Leave out every line before the one that contains "Choose the 設備理解 row label". Please restate that line and the rest of the data word for word, through the end.

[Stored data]
==*==
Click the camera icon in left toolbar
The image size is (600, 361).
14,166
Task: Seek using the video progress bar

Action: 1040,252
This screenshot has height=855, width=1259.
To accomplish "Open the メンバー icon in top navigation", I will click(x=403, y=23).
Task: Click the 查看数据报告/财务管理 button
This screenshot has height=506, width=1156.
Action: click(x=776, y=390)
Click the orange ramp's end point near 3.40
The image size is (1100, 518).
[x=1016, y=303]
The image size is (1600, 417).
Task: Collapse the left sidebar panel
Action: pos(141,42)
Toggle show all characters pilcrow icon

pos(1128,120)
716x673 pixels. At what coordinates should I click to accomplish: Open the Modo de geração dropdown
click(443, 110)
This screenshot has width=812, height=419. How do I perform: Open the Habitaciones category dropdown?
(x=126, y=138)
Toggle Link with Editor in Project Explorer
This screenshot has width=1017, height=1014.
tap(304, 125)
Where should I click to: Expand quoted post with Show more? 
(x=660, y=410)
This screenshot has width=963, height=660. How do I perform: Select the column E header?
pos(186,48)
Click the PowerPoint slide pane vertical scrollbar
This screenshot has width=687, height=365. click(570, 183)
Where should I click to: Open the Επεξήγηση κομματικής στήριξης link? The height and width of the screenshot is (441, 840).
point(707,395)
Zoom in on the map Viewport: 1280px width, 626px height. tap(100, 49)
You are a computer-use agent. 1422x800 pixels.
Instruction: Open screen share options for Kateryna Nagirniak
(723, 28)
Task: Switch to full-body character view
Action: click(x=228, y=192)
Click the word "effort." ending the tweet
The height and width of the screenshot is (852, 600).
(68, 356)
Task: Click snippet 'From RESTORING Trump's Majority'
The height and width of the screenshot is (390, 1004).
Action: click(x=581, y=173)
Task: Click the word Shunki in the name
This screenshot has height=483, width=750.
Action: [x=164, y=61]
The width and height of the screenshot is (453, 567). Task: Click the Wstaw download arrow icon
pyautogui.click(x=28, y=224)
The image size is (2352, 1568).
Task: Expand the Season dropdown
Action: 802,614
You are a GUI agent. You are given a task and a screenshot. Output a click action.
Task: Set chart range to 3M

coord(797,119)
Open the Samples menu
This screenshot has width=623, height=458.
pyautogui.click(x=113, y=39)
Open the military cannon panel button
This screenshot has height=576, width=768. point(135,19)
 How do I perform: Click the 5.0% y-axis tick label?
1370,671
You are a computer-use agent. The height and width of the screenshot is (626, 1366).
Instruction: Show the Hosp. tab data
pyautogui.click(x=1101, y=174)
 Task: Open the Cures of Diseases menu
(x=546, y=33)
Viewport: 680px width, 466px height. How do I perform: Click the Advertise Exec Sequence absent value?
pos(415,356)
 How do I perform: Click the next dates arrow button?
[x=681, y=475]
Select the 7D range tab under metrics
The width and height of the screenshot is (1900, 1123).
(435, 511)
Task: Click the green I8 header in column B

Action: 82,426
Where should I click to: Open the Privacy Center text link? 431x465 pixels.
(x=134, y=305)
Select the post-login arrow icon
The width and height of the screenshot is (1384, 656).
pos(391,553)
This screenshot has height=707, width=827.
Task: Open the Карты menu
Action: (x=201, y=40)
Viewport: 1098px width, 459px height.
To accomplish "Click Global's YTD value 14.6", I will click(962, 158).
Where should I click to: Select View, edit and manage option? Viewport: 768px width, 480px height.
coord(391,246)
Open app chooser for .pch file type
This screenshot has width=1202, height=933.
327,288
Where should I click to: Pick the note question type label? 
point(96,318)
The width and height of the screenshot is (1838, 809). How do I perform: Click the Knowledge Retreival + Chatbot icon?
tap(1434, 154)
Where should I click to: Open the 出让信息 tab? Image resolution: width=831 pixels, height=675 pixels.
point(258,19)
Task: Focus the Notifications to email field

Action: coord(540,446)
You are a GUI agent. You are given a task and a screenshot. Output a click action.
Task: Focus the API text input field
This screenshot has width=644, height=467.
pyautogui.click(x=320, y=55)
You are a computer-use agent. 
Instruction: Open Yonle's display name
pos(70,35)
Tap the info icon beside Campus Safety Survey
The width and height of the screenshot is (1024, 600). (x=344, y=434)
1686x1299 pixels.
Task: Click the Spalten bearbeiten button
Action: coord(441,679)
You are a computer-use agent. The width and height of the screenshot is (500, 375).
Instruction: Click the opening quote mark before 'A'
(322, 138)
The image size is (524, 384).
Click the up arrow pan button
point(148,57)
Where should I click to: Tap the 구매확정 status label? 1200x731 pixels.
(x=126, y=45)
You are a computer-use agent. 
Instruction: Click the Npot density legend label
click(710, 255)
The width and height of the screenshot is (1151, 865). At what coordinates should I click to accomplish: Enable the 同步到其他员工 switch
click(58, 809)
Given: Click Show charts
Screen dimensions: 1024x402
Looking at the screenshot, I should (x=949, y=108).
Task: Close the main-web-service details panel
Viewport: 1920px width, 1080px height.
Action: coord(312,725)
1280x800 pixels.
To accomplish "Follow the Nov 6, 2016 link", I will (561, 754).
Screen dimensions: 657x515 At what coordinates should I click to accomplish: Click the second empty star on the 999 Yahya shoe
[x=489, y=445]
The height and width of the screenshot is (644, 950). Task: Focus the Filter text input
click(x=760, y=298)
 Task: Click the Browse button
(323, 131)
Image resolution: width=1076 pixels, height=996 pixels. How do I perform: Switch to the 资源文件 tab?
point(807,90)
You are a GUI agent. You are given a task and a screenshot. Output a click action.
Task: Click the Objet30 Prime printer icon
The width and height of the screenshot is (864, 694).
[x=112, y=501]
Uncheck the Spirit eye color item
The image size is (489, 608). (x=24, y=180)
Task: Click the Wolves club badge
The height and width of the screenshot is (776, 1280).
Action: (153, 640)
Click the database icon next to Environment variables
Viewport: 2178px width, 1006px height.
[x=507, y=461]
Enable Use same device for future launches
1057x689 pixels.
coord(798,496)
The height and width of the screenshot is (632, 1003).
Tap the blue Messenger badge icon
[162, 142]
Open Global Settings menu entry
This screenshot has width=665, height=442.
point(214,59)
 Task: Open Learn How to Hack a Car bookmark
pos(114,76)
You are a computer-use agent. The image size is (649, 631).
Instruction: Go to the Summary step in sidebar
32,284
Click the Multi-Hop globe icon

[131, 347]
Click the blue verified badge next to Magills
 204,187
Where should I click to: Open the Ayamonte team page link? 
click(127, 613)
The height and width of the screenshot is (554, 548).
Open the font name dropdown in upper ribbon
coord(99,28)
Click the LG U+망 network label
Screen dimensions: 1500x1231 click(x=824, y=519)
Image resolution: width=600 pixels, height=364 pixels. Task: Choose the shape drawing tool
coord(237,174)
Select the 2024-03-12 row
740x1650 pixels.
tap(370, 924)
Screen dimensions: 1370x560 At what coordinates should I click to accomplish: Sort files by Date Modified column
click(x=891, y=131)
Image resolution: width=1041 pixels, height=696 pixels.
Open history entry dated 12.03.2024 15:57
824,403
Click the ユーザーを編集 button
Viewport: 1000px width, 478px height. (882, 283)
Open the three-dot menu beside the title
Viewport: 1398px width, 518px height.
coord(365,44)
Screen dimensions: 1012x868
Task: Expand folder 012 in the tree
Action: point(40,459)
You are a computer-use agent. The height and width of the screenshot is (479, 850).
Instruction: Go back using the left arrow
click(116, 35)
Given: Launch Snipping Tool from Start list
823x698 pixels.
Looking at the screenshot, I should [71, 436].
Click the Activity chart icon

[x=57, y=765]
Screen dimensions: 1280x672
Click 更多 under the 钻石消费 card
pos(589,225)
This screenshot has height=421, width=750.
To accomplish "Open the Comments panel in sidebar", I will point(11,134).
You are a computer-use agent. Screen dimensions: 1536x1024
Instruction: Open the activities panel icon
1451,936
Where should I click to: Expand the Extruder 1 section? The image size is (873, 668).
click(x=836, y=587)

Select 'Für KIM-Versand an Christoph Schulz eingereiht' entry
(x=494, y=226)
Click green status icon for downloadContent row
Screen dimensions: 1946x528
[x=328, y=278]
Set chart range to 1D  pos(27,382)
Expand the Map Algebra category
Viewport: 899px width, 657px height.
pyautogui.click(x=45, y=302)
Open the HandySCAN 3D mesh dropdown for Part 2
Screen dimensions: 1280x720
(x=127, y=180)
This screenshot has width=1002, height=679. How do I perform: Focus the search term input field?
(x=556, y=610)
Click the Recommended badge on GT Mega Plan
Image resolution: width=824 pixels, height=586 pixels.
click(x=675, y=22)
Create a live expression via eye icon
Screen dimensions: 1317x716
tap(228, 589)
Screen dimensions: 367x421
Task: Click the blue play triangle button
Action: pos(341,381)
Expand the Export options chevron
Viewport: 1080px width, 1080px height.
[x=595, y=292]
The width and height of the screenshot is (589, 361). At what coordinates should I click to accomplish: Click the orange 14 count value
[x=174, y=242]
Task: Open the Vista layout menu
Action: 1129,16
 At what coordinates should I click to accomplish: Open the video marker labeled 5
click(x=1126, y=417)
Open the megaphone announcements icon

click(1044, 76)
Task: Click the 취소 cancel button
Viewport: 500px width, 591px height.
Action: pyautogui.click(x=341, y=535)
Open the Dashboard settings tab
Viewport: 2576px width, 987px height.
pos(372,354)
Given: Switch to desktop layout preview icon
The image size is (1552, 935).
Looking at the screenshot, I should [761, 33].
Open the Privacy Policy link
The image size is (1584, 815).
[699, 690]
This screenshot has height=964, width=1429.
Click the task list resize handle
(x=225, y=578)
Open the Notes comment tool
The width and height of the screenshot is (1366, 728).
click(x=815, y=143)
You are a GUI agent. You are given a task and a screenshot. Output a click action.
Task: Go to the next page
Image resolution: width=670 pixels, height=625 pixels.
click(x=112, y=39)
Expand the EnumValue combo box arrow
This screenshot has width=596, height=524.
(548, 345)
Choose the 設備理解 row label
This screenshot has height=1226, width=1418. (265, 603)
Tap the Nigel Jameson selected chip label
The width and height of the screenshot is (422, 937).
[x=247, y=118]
==*==
> **Completed exercise**:
Choose the 設備理解 row label
This screenshot has height=1226, width=1418. (265, 603)
Tap the Nigel Jameson selected chip label
The width and height of the screenshot is (422, 937).
[x=247, y=118]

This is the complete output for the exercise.